KALAMAZOO, MICH. — Senior forward Jimmy Lambert stood anxiously in the box, primed to bolt onto the ice as his minor penalty expired. As his skates hit the ice, the puck careened off the boards in front of him and he found himself in the play just like he’d prepared for.
But as he found the puck on his stick, the imposing figure of Western Michigan defenseman Aidan Fulp loomed over him. Taking the hit and passing the puck out behind him, Lambert connected with sophomore defenseman Owen Power, on a breakaway with a golden opportunity.
“Just chip the puck by, absorb the hit, take the hit, keep the puck moving,” Michigan coach Mel Pearson said. “We talked about that a lot today … Western’s gonna step up and hit you, you had to just make sure you kept chipping.”
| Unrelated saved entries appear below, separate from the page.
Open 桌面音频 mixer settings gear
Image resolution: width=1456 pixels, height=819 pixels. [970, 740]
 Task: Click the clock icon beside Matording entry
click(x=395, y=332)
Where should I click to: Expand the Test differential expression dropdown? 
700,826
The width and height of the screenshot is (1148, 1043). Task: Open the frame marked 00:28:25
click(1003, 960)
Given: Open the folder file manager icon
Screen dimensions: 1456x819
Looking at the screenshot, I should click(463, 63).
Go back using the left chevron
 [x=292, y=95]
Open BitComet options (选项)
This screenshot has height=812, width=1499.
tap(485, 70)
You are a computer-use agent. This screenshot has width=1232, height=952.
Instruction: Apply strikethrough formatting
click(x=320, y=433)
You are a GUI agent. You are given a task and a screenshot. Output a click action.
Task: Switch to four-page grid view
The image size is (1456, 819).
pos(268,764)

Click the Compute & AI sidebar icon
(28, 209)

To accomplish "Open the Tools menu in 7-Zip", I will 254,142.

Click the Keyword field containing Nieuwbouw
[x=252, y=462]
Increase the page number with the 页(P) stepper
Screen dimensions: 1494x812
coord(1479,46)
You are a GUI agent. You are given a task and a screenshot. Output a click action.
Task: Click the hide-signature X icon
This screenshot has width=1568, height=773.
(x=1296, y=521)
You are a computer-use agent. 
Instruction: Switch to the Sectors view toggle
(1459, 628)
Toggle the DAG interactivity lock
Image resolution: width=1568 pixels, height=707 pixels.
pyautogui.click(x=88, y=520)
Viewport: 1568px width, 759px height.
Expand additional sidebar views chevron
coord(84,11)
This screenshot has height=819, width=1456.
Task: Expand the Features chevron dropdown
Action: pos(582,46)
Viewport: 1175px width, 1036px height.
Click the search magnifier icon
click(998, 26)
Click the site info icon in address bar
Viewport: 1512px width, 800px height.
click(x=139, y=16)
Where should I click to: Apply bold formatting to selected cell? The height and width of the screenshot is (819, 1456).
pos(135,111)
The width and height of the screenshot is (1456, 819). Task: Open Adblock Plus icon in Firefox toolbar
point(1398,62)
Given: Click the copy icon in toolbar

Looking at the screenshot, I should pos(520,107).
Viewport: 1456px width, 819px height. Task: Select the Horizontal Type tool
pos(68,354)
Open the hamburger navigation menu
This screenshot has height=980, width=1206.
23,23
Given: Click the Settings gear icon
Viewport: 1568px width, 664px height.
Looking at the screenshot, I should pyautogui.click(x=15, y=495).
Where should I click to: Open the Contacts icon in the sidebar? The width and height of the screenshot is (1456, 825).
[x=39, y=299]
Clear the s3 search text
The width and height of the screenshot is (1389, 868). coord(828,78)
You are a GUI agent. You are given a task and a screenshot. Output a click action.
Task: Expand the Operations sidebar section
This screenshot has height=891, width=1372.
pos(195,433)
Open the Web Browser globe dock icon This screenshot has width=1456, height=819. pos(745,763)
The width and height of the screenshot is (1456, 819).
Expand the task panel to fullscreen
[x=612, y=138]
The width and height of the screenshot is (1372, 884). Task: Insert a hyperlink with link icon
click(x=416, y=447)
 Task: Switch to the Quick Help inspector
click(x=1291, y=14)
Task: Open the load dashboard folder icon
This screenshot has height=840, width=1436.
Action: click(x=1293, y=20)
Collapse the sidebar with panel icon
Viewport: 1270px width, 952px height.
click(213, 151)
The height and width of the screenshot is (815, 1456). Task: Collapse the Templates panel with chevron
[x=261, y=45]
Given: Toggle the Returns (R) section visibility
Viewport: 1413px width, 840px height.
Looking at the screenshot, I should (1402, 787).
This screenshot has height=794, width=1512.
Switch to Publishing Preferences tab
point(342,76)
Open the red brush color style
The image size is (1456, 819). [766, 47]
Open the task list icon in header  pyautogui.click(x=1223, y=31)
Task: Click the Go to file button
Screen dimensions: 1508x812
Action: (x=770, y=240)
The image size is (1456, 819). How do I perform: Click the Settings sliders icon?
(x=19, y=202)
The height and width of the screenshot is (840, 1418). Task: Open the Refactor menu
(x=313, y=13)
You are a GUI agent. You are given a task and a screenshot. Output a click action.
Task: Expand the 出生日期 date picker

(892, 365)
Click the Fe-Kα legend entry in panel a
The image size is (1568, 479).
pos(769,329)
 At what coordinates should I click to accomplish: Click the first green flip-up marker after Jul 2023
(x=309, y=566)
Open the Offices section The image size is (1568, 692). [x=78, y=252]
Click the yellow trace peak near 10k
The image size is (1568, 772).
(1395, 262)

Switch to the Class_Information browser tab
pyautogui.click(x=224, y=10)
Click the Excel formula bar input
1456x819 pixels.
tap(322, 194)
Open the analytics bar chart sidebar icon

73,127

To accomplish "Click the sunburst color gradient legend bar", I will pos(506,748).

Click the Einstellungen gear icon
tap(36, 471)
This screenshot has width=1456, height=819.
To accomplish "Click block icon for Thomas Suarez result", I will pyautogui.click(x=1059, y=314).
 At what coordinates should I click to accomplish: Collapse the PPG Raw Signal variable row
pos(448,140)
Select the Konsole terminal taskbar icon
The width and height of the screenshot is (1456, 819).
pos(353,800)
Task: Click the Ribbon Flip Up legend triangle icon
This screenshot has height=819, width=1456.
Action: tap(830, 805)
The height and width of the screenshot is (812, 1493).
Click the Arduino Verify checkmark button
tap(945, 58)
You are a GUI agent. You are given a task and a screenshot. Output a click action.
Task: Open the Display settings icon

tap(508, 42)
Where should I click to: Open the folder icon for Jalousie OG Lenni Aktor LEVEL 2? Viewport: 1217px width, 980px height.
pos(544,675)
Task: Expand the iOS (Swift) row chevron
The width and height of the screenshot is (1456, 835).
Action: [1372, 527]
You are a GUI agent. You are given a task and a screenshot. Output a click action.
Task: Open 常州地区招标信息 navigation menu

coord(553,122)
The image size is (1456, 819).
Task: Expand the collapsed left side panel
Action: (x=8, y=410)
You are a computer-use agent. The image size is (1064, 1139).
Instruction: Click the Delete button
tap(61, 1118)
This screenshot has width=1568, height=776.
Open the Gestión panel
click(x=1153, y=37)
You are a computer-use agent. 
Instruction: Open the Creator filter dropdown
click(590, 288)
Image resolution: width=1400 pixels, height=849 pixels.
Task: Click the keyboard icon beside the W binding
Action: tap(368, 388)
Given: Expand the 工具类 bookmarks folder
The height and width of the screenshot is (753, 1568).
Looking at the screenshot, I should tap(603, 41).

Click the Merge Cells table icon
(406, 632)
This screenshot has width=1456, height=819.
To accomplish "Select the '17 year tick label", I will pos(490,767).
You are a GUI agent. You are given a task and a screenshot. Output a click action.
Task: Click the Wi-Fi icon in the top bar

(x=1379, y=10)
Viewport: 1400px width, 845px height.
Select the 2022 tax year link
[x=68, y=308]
Power’s shot rang off the post, but it marked a turning point in the Wolverines’ approach to facing the Broncos’ physical game. They forged a newfound poise against Western Michigan’s heavy checking in Saturday’s overtime win
Michigan hadn’t faced a true, grinding performance all season. The closest it came was against Minnesota-Duluth, but that faded after the first period. The Broncos kept it up all 62 minutes of the game.
Western Michigan’s play centered around its ability to hit hard and often, many of those coming from its big defensemen. For a speedy, finesse-oriented group like the Wolverines, the Broncos’ disruptive presence proved a significant challenge.
Some of Michigan’s adaptation came from the units Pearson put on the ice. After the Wolverines’ highly skilled forwards like sophomore forwards Matty Beniers and Kent Johnson struggled to find space in the first period, Pearson sent the bottom six out to wear down the Broncos.
Two key players in this were senior forwards Garrett Van Wyhe and Nolan Moyle. Two of the most physical presences on the Michigan roster, they absorbed many of Western Michigan’s hits and threw a few of their own. After countering a zone entry from the Broncos by standing up their forecheckers, the duo opened up space for the Wolverines’ second goal.
“Coming into their barn, we knew it was gonna be a physical one, especially after last night,” Moyle said. “We’ve got a lot of skill on this team, but just giving it right back to them, trying to grab as much as we could is what we tried to stick with.”
The Broncos’ early hits caught the Wolverines off guard, but as the game progressed they became more comfortable taking them. Like the Lambert play, they held the puck long enough to make a play and paid a physical price for that additional time. Making that trade paid off as Michigan created high danger chances when it got the puck.
That comfort also limited the grade-A chances that Western Michigan tried to force through its hitting. With eight minutes left in the second period, two Broncos chased sophomore defenseman Jacob Truscott behind the Wolverines’ net. Truscott cradled the puck while taking a hard hit, buying time for a teammate to grab the puck and clear it. What could have been a goal against turned into nothing.
“It ultimately comes down to compete, your will and want for it,” Moyle said. “We really settled in and started competing and taking some hits from them. And at that point, working hard, our skill will take over.”
But Michigan still struggled with Western Michigan’s checking. On both power play goals for the Broncos, they battled for territory in front of the net. Sophomore goaltender Erik Portillo couldn’t see the puck through these screens, and Western capitalized with goals. The same screens almost cost the Wolverines the game with 1:42 left, but the goal was called back for a high tip.
Michigan fared poorly against Western Michigan’s physicality early on, but it adjusted on the fly to counter their aggressive style. Its performance was far from perfect, but it’s a step in the right direction to round out its skilled style.